▶ _BRIEF_
In the entries below, find every line holding the string "chevron" and collect it.

[Stored records]
┄┄┄┄┄┄

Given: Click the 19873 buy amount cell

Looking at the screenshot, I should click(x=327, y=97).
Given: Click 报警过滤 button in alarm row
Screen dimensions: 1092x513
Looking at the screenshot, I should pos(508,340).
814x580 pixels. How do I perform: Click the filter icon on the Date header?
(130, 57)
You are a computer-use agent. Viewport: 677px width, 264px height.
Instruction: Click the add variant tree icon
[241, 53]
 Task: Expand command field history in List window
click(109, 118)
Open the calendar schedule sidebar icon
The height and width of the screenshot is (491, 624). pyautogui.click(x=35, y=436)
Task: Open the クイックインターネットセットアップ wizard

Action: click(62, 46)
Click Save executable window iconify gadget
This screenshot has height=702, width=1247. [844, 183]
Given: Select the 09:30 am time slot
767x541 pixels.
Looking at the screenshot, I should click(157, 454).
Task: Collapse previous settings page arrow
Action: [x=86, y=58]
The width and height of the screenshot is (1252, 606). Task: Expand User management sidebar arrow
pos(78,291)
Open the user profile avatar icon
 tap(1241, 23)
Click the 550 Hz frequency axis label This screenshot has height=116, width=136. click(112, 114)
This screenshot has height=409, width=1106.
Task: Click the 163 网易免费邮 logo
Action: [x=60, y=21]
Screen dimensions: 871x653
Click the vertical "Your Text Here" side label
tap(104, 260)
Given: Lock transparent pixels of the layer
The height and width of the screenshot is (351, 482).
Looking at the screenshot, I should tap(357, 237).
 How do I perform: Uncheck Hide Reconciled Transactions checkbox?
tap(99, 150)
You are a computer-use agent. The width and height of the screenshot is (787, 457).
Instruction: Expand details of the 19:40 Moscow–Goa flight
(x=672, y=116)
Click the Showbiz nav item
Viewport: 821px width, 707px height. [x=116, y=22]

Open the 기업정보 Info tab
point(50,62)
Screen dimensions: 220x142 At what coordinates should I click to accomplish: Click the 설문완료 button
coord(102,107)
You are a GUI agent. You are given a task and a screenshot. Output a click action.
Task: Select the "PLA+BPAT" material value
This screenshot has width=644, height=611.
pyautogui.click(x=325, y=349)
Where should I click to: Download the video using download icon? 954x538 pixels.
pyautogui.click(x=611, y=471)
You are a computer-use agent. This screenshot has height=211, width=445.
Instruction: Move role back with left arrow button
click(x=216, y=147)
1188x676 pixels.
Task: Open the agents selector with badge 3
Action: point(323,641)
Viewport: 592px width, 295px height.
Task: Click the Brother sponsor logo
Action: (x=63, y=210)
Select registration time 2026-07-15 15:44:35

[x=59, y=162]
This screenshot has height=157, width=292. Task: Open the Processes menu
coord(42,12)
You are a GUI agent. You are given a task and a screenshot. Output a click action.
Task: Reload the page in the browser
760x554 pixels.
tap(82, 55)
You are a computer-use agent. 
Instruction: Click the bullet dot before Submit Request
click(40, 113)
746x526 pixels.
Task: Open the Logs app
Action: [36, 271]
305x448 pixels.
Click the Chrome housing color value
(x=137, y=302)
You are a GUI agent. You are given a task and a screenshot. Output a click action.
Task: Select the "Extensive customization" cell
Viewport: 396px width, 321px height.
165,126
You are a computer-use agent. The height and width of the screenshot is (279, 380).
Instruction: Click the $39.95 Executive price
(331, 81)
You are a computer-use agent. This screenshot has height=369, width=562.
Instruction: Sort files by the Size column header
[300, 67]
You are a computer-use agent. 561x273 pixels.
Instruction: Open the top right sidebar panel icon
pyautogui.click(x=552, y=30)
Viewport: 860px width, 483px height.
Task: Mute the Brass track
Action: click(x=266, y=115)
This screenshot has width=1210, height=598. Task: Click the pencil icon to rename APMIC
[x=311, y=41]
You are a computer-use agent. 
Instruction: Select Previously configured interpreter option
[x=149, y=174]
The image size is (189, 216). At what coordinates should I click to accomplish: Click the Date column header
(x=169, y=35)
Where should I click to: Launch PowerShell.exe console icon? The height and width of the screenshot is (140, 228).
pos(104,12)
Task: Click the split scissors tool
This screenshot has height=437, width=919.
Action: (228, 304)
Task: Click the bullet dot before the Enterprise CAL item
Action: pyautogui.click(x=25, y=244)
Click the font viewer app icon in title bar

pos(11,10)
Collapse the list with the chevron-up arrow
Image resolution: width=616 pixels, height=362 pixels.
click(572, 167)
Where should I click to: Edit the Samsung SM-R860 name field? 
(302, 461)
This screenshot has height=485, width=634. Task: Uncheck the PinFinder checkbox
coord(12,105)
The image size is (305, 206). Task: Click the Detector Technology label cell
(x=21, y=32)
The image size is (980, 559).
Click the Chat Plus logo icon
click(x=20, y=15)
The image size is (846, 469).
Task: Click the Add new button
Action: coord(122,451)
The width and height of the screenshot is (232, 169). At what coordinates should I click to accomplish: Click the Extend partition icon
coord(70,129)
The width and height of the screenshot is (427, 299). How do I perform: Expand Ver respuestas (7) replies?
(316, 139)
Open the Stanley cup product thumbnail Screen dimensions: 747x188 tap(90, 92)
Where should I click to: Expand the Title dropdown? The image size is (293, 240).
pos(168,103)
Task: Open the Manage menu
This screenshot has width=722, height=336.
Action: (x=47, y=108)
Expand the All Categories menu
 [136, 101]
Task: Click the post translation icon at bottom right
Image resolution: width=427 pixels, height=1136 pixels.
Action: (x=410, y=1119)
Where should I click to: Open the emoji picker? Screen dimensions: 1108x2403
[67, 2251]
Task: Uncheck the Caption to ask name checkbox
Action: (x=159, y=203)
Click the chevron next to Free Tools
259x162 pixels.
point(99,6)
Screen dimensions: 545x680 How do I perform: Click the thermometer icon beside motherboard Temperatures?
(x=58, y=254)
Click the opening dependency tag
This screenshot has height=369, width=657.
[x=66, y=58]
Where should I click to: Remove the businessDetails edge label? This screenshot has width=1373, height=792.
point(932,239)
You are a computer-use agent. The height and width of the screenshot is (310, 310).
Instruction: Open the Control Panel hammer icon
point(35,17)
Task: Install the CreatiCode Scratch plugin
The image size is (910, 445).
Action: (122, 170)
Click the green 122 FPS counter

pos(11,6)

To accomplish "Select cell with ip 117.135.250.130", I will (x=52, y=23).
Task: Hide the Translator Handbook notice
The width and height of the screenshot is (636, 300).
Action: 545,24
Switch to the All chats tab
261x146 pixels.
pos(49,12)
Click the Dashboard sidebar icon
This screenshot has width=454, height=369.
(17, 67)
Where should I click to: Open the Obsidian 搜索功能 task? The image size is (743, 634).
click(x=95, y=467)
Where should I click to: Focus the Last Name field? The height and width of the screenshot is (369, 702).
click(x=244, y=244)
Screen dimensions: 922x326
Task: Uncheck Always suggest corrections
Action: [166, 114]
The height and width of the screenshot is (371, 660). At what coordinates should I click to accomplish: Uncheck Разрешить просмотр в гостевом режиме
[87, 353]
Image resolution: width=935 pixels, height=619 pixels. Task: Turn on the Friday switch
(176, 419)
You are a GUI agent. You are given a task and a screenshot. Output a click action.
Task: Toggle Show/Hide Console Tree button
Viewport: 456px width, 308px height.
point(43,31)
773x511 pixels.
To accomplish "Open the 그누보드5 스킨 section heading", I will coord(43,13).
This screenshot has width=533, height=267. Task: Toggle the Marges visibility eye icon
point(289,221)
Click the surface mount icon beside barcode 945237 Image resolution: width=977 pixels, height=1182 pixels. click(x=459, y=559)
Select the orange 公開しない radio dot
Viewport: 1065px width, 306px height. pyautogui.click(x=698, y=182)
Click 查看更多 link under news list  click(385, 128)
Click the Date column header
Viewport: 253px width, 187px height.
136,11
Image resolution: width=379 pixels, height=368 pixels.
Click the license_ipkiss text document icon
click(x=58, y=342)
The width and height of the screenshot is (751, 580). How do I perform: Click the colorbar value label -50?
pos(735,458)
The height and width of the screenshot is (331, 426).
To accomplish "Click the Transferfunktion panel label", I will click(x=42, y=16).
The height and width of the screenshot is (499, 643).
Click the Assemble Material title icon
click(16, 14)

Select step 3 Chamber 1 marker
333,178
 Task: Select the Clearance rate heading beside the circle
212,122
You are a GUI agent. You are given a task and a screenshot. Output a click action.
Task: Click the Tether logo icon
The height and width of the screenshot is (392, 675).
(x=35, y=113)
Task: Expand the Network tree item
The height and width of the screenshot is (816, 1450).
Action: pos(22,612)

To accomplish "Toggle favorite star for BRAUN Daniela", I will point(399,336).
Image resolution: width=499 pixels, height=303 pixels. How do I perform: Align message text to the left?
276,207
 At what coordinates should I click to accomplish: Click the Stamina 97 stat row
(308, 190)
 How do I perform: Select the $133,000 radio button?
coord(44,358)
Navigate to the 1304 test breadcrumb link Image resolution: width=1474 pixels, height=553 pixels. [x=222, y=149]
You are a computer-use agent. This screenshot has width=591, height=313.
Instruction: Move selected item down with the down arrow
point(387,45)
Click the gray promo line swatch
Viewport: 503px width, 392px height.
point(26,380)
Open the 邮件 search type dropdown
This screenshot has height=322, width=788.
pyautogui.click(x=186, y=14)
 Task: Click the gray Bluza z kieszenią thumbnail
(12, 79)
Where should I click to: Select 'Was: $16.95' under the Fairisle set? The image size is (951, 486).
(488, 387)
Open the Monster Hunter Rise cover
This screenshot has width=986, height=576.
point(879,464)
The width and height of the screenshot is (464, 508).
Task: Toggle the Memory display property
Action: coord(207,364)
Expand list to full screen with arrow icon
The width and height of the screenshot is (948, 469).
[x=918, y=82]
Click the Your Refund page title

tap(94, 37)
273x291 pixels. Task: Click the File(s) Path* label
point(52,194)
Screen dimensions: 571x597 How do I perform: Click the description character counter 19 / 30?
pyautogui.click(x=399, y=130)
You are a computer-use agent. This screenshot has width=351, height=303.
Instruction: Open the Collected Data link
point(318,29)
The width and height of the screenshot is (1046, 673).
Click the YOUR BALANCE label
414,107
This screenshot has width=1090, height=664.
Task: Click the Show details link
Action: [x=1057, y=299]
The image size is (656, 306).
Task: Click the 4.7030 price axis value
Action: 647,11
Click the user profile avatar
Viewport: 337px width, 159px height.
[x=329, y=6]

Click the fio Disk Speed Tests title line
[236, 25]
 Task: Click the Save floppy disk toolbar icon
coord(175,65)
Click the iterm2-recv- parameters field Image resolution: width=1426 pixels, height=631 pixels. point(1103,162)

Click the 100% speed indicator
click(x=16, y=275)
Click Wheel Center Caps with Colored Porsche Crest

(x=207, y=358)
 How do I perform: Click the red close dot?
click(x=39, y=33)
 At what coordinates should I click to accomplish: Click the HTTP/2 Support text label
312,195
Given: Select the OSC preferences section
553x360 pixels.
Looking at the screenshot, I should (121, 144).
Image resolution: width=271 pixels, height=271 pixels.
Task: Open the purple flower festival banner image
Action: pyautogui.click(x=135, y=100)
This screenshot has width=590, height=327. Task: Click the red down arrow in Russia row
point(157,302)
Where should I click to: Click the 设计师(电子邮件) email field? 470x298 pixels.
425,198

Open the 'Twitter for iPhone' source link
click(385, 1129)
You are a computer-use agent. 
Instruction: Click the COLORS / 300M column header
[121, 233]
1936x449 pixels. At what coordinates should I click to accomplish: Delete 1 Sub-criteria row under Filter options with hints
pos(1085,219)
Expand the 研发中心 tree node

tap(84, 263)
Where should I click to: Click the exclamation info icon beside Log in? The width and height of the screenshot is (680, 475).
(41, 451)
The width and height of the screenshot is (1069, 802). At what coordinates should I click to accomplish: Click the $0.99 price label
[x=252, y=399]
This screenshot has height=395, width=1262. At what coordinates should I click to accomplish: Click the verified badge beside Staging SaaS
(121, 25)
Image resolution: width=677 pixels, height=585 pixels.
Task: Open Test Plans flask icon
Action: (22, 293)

┄┄┄┄┄┄

▶ _RESPONSE_
Collapse the list with the chevron-up arrow
Click the chevron next to Free Tools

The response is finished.